To achieve the optimal balance of statistical error in design, it’s important to be aware of where errors might enter the data and how they propagate as data processing progresses. Corrective action at different processing stages provides opportunities for quality to improve over time, so error should not be assumed to be cumulative. Here it is useful to draw on the Total Survey Error Framework which has been developed to support statistical design (Groves et al 2004, Zhang 2012). This provides a useful taxonomy of the different potential sources of statistical error, relating mainly to administrative data. Not all types of error are measurable. But they need to be borne in mind, together with potential quality improvements over time, when designing a longitudinally linked data set. Here we introduce Zhang’s (2012) framework, subsequently developed further by Statistics New Zealand, to discuss more fully the sources of error involved in linking administrative sources.

Figure 2: The error framework used by Statistics New Zealand

The framework proposes a staged approach to understanding data quality, looking first at single data sets in Phase 1 before assessing error in the production of data sets created through the integration of multiple sources, in Phase 2. We have taken this framework a step further, to incorporate error that arises as a result of the longitudinal nature of our data sets. The next section describes the framework we have developed.

4. The error framework

In common with the framework proposed by Zhang, we consider the errors associated with both data objects (records) and their attributes (variables). However, in administrative data these are given by the source data sets, we are not designing the attributes as you might in a survey, we are repurposing what is already there. At the heart of our framework are data sets which we have not designed, they are what they are.
We first address the errors to be considered in each individual source.

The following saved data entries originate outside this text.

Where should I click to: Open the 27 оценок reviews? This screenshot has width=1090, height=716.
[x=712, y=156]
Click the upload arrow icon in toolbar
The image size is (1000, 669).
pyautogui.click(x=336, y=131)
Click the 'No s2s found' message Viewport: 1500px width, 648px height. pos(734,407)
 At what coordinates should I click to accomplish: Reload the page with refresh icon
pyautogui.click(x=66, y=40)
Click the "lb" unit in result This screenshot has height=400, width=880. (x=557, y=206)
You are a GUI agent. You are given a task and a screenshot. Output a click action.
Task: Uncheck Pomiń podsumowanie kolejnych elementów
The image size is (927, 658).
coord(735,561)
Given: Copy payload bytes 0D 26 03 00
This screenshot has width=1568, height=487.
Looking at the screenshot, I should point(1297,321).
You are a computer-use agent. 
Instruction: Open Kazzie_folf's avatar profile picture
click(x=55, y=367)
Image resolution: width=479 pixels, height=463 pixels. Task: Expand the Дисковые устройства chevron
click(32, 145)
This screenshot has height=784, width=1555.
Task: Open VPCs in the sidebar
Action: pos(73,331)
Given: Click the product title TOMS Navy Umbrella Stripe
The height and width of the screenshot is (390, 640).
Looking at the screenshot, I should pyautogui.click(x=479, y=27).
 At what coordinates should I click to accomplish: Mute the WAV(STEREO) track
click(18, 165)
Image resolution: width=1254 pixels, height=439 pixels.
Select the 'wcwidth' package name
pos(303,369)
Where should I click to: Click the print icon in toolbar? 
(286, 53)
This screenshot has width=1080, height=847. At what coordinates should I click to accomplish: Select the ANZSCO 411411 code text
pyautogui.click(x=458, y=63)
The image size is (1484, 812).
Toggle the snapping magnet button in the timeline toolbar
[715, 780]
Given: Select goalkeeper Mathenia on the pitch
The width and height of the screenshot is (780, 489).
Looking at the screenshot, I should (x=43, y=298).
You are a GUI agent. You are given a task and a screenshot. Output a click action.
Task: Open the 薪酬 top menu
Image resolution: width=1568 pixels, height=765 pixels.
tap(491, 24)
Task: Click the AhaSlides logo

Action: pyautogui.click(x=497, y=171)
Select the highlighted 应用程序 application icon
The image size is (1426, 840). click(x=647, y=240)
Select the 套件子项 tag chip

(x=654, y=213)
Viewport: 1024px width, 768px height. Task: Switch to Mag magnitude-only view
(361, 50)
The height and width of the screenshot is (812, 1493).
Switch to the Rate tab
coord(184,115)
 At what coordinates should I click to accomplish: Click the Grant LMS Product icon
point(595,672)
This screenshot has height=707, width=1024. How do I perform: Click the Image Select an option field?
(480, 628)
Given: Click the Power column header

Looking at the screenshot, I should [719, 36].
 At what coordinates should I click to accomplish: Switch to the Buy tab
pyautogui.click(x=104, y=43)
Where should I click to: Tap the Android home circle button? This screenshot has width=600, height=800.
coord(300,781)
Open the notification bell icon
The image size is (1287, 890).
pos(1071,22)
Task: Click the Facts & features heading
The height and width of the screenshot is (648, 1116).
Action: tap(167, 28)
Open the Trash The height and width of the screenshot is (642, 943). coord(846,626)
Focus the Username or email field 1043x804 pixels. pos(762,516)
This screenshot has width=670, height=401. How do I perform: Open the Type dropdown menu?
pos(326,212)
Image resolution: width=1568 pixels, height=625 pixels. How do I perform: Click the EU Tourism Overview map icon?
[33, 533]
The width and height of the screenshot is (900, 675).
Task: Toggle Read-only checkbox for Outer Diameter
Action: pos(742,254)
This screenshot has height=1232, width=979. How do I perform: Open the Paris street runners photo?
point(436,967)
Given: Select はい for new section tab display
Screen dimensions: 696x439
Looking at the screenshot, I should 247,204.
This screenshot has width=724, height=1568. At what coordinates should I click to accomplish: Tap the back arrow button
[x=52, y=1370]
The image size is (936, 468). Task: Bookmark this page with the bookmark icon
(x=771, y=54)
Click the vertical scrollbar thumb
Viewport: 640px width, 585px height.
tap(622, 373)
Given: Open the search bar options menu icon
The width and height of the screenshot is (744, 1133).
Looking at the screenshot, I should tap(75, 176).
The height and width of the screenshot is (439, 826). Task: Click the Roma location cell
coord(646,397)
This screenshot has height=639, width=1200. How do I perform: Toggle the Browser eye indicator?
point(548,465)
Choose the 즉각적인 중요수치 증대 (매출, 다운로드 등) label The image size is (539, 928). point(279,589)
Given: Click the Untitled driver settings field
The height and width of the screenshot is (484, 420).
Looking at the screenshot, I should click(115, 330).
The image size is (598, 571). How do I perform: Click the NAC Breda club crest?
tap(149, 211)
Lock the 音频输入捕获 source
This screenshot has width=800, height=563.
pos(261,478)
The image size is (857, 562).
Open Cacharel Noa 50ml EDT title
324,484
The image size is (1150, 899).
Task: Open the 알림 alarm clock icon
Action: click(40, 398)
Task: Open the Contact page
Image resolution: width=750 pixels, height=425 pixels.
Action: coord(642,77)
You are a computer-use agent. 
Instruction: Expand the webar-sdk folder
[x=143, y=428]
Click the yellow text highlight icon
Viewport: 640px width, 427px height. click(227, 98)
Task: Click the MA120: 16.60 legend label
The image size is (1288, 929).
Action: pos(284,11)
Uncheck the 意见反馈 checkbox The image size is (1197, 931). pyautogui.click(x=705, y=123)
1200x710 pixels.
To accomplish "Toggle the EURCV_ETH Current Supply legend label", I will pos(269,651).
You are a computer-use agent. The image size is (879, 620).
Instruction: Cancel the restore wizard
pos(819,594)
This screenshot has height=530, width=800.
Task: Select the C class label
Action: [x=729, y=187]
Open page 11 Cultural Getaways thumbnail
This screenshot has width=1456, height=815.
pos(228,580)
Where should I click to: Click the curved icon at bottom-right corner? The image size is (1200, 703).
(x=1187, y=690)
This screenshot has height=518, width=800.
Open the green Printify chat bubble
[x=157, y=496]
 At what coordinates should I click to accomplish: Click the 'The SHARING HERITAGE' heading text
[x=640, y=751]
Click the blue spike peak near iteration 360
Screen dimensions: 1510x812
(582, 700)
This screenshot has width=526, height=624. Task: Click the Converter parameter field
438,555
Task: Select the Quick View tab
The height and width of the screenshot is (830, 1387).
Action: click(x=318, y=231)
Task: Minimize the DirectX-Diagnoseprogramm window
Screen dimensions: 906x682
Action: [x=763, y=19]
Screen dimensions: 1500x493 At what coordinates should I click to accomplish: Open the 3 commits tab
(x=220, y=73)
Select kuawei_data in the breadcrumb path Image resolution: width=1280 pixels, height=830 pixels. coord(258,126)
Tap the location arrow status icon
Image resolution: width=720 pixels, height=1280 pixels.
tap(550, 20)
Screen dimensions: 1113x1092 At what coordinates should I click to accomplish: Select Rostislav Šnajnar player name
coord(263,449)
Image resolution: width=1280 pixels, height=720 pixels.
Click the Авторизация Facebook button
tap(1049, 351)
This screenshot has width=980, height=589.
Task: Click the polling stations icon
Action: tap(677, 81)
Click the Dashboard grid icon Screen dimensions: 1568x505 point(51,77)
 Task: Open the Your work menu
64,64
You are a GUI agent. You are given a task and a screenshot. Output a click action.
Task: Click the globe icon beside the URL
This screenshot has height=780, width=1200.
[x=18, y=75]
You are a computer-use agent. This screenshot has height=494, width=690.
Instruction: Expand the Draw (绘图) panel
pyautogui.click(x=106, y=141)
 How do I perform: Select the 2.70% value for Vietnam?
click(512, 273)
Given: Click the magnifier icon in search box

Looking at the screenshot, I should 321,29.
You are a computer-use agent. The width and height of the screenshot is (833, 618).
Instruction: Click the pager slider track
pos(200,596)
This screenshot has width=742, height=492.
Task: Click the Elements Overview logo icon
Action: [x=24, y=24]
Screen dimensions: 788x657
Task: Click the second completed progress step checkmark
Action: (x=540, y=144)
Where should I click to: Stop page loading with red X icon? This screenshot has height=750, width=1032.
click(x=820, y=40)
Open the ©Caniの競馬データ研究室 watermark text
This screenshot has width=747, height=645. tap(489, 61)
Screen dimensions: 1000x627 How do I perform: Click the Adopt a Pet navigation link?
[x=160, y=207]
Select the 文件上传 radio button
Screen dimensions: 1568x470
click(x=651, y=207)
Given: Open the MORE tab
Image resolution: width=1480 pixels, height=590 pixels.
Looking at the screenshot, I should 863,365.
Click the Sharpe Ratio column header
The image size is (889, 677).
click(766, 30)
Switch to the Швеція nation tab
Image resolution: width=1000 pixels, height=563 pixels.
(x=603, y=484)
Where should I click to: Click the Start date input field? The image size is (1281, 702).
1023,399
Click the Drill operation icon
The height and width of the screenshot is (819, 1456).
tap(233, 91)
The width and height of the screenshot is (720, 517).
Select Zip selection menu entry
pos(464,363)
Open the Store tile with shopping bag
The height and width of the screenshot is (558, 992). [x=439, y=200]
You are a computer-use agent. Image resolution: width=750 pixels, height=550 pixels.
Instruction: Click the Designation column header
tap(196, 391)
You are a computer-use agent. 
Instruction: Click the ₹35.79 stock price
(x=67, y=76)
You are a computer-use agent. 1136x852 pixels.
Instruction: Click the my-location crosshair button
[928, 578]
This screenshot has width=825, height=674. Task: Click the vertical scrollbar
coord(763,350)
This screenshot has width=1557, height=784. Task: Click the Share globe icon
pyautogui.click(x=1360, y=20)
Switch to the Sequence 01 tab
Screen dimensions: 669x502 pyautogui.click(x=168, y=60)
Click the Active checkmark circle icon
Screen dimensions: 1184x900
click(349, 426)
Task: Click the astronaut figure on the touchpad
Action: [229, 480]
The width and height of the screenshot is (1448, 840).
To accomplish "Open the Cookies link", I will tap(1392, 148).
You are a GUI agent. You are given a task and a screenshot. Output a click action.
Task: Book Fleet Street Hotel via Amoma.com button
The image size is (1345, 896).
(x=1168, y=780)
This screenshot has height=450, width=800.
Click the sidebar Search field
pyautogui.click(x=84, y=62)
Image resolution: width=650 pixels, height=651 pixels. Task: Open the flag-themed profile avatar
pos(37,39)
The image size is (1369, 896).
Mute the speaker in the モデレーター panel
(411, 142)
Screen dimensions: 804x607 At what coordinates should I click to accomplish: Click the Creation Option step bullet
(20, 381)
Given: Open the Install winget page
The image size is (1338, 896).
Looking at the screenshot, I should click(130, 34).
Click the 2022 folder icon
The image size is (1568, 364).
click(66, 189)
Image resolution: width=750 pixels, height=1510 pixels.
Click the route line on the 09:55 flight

4.1 Framework for single longitudinal administrative sources

Figure 3.1 describes the error frameworks for single sources. This framework is used to consider the statistical properties and errors in each single source before any integration of multiple sources. The single source framework identifies four different stages of the data journey – target data, accessible data, accessed data and processed data. Errors are represented as a conceptual difference between data at each of these stages. Errors are split between objects and attributes: errors occurring to objects relate to the entity the data are for, be that people, events, businesses for example. Errors relating to attributes relate to what you are measuring for the objects. Errors for both objects and attributes can affect each other (represented by a double arrow between the two). Not all types of errors will be applicable to each source of data and there may be other sources of error identified, particularly for processed data. It’s important to note too that data processing provides opportunities to address errors found in the data. While we draw attention to errors in the de-duplication process, for example, that process is also bringing improvements. If duplicate records are identified and resolved, it is likely that the improvement far outweighs the error introduced by this process. Likewise, editing resolved errors in the data, but may also introduce some marginal error.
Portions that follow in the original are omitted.